Commons : Cecenowo  - collection of images, videos and audio files

Individual evidence

  1. Historical Commission for Pomerania : Publications: Pommersches Urkundenbuch , Volumes 8–9, 1961
  2. ^ A b Ludwig Wilhelm Brüggemann : Detailed description of the current state of the Königl. Prussian Duchy of Western and Western Pomerania . Part II, Volume 2, Stettin 1784, p. 1021, No. 167.

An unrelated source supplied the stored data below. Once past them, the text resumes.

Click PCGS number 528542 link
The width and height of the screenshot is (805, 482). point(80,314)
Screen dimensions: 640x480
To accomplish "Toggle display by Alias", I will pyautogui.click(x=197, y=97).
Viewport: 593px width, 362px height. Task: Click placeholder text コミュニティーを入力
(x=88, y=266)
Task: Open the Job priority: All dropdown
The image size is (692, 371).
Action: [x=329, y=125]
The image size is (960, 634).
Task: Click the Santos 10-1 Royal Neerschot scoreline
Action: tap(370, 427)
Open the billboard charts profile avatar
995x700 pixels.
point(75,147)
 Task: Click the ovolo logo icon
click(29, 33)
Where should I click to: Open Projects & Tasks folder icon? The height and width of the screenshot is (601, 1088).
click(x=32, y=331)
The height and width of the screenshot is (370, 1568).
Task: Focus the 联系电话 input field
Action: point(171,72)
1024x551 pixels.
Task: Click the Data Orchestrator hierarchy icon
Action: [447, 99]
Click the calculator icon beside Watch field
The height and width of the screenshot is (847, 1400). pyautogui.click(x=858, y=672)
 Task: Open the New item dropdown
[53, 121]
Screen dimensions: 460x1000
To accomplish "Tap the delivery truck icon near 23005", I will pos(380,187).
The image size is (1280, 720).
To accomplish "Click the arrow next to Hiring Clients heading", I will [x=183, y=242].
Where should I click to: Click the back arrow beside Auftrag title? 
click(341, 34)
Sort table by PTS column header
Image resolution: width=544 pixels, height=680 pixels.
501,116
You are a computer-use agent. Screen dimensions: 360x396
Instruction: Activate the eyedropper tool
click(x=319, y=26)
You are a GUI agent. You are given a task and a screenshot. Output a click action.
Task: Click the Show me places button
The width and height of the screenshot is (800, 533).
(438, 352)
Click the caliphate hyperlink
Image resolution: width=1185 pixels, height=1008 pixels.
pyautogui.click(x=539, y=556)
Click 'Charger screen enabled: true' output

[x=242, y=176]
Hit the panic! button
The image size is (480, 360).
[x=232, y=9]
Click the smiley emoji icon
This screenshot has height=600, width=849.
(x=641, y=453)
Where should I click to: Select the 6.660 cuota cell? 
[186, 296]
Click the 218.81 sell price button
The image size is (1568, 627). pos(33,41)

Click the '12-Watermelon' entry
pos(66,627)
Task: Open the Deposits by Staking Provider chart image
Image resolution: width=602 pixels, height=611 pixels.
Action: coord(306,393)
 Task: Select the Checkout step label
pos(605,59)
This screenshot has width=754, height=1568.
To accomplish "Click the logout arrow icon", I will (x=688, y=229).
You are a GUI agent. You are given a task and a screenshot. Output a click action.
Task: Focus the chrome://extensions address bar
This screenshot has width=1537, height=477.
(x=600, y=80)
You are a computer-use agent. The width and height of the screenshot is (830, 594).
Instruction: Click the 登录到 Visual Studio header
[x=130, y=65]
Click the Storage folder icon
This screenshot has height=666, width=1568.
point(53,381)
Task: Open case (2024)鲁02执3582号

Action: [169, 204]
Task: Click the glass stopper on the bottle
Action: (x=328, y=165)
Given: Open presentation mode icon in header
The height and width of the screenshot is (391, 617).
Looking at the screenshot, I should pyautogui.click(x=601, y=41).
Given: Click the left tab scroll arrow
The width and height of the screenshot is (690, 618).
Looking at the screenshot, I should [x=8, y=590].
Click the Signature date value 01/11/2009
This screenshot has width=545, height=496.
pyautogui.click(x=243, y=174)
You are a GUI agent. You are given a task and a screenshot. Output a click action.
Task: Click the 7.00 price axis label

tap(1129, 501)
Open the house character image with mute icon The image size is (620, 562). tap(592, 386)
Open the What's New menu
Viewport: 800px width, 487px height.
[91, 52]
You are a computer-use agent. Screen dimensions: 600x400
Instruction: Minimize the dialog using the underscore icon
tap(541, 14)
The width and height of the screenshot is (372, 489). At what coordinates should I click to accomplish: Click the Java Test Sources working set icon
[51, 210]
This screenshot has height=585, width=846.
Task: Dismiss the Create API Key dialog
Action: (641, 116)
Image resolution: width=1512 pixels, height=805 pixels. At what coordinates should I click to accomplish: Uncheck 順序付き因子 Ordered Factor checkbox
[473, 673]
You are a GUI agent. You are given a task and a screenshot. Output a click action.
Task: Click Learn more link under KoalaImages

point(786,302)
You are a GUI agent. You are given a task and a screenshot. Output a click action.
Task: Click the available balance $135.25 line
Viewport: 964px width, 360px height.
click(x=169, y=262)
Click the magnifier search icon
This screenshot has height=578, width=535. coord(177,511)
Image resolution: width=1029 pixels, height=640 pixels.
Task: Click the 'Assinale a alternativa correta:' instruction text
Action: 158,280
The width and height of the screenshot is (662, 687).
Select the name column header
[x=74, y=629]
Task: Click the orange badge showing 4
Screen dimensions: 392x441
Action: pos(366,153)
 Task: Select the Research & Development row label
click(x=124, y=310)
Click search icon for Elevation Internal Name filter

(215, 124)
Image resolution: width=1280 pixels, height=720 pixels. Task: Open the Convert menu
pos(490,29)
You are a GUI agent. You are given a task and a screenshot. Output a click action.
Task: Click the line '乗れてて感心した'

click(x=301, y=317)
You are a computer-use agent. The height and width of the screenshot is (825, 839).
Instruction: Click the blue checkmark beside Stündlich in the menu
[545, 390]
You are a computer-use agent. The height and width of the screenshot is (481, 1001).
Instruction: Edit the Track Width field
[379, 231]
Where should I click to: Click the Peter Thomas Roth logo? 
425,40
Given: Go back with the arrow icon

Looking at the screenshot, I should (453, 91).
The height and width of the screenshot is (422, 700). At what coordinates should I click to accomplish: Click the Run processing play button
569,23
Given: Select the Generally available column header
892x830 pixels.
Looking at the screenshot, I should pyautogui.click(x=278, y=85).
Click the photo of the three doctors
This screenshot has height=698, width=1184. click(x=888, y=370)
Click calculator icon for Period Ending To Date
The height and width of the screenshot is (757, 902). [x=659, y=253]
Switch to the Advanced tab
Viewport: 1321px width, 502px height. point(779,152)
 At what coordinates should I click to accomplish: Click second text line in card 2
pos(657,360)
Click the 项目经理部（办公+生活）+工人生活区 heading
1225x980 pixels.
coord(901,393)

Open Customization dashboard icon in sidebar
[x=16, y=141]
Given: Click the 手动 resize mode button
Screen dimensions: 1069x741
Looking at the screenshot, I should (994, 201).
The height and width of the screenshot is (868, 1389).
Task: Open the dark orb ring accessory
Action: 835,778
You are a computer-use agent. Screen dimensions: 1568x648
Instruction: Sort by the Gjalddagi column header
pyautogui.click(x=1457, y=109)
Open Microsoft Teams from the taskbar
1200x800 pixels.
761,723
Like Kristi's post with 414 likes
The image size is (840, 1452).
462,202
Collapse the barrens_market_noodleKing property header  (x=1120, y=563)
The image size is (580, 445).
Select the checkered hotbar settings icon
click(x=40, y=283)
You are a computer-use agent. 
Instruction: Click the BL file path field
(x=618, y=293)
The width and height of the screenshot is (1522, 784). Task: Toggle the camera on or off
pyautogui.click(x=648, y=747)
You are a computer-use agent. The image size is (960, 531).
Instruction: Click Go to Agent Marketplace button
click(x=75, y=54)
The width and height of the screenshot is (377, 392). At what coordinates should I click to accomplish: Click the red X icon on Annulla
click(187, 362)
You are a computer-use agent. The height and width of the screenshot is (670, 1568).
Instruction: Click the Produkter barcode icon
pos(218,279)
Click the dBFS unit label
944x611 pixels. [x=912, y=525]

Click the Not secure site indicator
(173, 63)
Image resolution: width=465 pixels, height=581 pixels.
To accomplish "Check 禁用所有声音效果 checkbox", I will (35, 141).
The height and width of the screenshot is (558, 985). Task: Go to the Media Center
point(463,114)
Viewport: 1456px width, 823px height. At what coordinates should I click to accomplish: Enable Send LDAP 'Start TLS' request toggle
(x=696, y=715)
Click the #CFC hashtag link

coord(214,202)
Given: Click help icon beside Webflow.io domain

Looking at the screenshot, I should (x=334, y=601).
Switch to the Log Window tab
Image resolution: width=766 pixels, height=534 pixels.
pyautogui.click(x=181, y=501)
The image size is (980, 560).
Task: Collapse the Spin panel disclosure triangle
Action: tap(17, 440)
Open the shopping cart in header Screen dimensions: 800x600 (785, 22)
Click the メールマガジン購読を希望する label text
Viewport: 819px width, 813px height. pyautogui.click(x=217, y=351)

  3. Wobeser: Something about the residence of the Cassubes in Pomerania . In: Anton Friedrich Büschings Weekly News , Volume 7, No. 23 of June 7, 1779, Berlin, pp. 181–183
  4. ^ Karl-Heinz Pagel : The district of Stolp in Pomerania . Lübeck 1989, p. 1055 ( Download location description Zezenow ) (PDF; 1.5 MB)
  5. ^ AA Mützell: New topographical-statistical-geographical dictionary of the Prussian state . Volume 5, Halle 1823, p. 225 .
  6. ^ The community of Zezenow in the former Stolp district (Gunthard Stübs and Pommersche Forschungsgemeinschaft, 2011)
  7. ^ A b Michael Rademacher: German administrative history from the unification of the empire in 1871 to the reunification in 1990. stolp.html # ew39stlpzezen. (Online material for the dissertation, Osnabrück 2006).
  8. Christian Wilhelm Haken : Something about the Pomeranian Cassuben . In: Anton Friedrich Büschings Weekly News . Seventh year, Berlin 1779, No. 24, pp. 189-193 and No. 25, pp. 197-201 , especially p. 201 below.